SOUTH PORTLAND, Maine — Running a small business takes grit, even in an industry — documentary filmmaking — which many people consider fun, cool, and possibly a touch glamorous. Lisa and Kirk Wolfinger ought to know. Twenty-five years ago, they took the plunge and started Lone Wolf Media in South Portland. Launching such an uncertain entrepreneurial venture was a big leap for a married couple. They had to support themselves and their kids, and they had just one client.
“I was taking care of four small children,” Lisa remembers. “We had an editing room off our kitchen, which was a nightmare. I couldn’t keep the kids quiet as our editors were working and Kirk was working upstairs.”
Over the years, Lone Wolf has seen its profits rise and fall and rise again, sometimes because of the economy, sometimes because of changing tastes in TV storytelling. Trying to maintain a steady flow of work was challenging, especially since the Wolfingers were based in Maine.

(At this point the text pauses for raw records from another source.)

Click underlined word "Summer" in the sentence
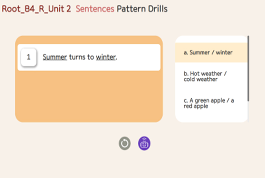The image size is (265, 178). (55, 57)
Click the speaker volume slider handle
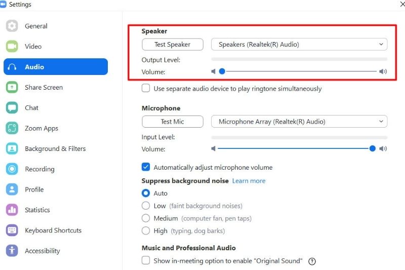 pyautogui.click(x=222, y=72)
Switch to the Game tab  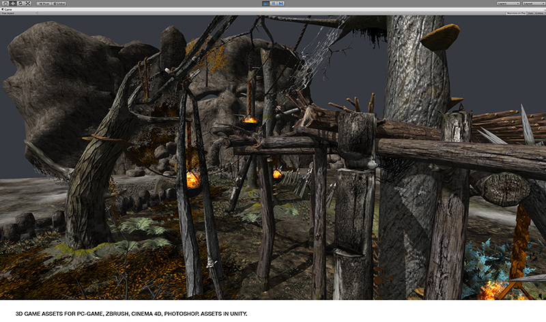coord(8,9)
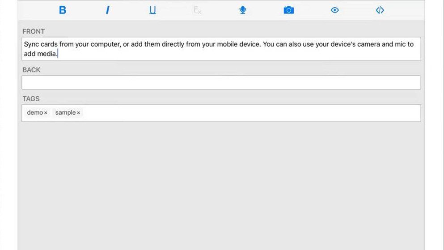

“Yeah, we’re not in L.A., we’re not in New York,” Lisa said. “That matters less now, but certainly when we started 25 years ago that was an issue. We had to go on the road and meet with clients and remind them we existed. So that’s been a struggle.”
The Wolfingers and their employees have traveled the world, producing more than 200 hours of documentary TV episodes for PBS, History Channel, Smithsonian Channel, National Geographic, and more, on subjects ranging from science to history, exploration to true crime. As they celebrate 25 years in business, they’re proud of the stories they’ve told, the talent they’ve nurtured, and the team they’ve built.
“I’ve got a whole cadre of people here who are terrific,” Kirk said. “I want to see them keep going. And if this Lone Wolf thing goes and makes it to the 50th anniversary—which I will not be here for—wow, that’d be cool.”